* What the task asks
When a line of the records contains "avatar", copy it.
▼
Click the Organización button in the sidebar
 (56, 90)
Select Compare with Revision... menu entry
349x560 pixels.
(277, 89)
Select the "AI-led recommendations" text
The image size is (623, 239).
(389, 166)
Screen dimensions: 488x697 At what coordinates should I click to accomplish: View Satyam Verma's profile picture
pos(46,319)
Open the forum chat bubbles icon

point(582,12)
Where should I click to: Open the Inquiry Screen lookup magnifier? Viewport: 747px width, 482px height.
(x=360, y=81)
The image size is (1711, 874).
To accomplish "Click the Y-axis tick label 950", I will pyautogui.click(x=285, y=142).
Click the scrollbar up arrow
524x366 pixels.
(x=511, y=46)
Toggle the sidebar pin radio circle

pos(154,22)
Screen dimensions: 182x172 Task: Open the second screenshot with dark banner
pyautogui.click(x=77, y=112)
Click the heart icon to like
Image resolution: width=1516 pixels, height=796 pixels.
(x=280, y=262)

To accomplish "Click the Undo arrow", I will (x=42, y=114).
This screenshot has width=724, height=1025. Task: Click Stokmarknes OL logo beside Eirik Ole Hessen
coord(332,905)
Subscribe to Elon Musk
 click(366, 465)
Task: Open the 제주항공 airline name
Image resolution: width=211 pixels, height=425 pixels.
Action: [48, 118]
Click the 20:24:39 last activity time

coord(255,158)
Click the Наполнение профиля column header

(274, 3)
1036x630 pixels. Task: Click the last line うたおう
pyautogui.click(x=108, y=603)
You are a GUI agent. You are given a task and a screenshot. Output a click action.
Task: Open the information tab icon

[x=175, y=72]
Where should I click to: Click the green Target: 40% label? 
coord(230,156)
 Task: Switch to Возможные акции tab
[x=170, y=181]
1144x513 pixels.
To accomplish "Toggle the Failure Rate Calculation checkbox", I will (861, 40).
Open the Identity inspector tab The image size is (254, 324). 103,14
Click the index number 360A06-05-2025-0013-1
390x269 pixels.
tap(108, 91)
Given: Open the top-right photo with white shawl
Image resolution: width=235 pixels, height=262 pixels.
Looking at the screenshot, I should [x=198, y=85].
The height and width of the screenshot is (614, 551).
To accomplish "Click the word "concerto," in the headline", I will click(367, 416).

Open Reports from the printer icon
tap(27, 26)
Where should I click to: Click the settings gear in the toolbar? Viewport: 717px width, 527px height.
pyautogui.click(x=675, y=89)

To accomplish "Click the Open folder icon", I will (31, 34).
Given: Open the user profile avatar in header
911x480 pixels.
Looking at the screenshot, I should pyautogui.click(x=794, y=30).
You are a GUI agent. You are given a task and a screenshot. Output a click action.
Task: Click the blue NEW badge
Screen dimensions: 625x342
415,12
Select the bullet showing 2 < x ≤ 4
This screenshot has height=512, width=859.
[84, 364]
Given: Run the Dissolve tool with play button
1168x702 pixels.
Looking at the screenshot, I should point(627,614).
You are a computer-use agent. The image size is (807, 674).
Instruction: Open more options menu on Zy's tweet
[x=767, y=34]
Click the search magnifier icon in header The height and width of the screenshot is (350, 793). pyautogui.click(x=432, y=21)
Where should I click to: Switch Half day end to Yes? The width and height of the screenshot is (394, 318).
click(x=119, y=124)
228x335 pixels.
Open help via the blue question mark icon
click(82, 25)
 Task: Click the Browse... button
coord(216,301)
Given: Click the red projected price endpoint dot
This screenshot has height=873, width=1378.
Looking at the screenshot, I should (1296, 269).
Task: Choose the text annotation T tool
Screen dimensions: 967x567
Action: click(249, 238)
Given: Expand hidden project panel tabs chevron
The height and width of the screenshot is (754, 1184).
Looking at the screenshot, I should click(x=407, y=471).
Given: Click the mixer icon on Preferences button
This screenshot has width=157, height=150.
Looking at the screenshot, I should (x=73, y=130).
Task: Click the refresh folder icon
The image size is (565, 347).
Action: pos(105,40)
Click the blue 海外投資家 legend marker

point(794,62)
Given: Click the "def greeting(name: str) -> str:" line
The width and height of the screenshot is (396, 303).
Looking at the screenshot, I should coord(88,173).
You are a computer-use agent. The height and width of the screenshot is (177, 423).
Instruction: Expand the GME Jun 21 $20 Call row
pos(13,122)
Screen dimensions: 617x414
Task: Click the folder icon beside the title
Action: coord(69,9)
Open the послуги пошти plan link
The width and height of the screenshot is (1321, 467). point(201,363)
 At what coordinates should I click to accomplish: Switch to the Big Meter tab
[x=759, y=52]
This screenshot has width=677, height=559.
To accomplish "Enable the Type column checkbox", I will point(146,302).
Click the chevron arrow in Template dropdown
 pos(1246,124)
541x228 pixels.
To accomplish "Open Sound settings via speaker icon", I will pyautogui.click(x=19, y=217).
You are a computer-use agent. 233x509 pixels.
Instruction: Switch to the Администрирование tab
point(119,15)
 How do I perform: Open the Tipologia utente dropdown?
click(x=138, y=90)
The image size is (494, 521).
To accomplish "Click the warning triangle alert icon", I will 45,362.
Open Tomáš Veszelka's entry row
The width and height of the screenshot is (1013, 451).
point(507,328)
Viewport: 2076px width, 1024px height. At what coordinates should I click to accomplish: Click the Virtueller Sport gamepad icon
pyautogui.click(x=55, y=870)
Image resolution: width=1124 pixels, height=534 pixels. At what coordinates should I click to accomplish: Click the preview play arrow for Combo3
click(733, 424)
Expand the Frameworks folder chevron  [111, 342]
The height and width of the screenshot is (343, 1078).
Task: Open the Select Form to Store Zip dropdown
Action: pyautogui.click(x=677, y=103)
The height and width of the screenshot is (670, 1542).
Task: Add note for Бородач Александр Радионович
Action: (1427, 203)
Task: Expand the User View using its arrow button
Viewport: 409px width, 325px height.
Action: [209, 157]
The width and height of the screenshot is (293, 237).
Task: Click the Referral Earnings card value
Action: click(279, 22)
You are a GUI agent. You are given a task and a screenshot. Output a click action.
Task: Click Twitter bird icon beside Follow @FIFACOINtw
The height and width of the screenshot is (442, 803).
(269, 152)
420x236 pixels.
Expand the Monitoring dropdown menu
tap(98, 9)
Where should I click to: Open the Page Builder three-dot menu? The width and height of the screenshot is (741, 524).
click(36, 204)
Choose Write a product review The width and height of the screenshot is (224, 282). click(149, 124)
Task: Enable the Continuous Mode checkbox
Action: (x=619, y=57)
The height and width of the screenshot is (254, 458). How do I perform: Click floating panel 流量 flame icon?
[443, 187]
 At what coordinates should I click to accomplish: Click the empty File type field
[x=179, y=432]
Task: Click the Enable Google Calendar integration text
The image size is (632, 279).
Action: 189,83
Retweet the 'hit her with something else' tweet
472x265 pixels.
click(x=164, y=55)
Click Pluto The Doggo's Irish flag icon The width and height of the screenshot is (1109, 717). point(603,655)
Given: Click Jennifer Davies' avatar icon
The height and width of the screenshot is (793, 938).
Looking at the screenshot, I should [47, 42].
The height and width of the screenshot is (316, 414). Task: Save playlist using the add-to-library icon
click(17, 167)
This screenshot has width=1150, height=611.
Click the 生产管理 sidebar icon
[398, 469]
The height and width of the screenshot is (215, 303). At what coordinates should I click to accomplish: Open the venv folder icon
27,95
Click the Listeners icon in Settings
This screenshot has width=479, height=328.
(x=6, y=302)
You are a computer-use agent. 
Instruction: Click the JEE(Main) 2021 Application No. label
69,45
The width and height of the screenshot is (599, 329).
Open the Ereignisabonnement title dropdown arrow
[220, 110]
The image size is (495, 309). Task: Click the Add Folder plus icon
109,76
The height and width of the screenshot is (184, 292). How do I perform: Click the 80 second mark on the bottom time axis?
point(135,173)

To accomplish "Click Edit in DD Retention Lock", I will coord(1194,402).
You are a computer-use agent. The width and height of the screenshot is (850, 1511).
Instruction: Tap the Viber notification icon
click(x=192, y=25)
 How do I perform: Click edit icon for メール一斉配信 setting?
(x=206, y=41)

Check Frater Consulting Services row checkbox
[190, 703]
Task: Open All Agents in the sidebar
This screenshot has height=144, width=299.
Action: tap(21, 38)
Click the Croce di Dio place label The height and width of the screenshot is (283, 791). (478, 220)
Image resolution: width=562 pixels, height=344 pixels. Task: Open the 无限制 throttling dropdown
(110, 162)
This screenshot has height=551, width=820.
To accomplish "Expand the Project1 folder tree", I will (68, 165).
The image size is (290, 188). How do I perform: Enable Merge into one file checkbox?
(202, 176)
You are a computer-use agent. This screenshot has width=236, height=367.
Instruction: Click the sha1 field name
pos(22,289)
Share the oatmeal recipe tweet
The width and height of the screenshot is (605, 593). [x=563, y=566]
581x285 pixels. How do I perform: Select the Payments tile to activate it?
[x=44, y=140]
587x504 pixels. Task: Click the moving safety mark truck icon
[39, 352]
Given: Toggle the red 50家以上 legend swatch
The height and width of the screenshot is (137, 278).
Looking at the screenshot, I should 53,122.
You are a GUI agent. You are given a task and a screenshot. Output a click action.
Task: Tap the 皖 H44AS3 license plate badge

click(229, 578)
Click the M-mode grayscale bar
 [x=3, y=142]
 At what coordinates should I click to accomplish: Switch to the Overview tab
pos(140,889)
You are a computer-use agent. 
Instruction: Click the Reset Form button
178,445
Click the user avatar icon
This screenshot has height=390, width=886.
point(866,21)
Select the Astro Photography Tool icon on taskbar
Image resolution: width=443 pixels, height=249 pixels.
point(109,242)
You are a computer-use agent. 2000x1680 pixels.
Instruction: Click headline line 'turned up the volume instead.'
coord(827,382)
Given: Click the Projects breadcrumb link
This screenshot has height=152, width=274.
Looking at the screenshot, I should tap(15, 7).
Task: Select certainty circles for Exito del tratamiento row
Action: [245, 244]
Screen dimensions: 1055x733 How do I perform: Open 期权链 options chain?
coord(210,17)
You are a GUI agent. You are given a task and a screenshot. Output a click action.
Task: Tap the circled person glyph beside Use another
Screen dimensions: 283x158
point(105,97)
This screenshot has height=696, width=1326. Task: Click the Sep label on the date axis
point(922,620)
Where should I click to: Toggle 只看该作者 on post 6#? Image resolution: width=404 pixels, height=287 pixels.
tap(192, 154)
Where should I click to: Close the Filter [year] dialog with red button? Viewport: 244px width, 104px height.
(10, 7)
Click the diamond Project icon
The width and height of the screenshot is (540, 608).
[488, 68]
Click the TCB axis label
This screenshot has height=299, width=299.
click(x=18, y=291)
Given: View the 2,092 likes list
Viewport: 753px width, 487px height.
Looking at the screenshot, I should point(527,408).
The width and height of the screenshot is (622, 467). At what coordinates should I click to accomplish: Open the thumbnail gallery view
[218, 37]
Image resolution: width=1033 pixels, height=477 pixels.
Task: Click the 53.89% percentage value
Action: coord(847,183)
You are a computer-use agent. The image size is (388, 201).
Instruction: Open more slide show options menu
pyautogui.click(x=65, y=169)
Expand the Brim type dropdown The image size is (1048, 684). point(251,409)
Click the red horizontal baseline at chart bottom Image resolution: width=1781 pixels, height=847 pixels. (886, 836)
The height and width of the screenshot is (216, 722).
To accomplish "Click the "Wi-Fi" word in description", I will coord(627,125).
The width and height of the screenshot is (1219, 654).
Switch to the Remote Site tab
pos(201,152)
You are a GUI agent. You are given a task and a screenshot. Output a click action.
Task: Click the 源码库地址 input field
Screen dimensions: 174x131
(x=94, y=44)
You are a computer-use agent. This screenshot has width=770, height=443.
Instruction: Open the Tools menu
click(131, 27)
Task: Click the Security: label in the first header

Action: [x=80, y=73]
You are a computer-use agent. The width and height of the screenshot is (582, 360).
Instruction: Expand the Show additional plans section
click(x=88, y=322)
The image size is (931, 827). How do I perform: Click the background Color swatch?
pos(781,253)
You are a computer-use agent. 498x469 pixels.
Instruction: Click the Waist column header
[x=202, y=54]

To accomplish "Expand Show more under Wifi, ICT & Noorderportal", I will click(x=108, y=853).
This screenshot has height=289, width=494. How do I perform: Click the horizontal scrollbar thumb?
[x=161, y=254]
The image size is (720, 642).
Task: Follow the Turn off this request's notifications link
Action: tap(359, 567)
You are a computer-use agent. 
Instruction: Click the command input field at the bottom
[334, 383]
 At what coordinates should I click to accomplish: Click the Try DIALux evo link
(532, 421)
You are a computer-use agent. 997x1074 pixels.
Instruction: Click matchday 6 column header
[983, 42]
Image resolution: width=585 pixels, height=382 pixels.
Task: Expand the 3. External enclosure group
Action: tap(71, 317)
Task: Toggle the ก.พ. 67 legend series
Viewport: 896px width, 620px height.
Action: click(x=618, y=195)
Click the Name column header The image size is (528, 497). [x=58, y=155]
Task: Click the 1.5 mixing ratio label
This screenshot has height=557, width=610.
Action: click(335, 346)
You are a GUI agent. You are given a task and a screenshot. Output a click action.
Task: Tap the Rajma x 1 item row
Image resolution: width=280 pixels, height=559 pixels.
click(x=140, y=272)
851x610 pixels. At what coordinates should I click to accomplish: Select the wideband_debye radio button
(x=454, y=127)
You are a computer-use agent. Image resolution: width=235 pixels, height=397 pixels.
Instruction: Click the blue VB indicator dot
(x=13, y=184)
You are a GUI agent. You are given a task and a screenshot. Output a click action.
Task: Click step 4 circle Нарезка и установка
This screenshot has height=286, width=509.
▲
* Answer area
Given: Open the user profile avatar in header
Given: Click Jennifer Davies' avatar icon
Click the user avatar icon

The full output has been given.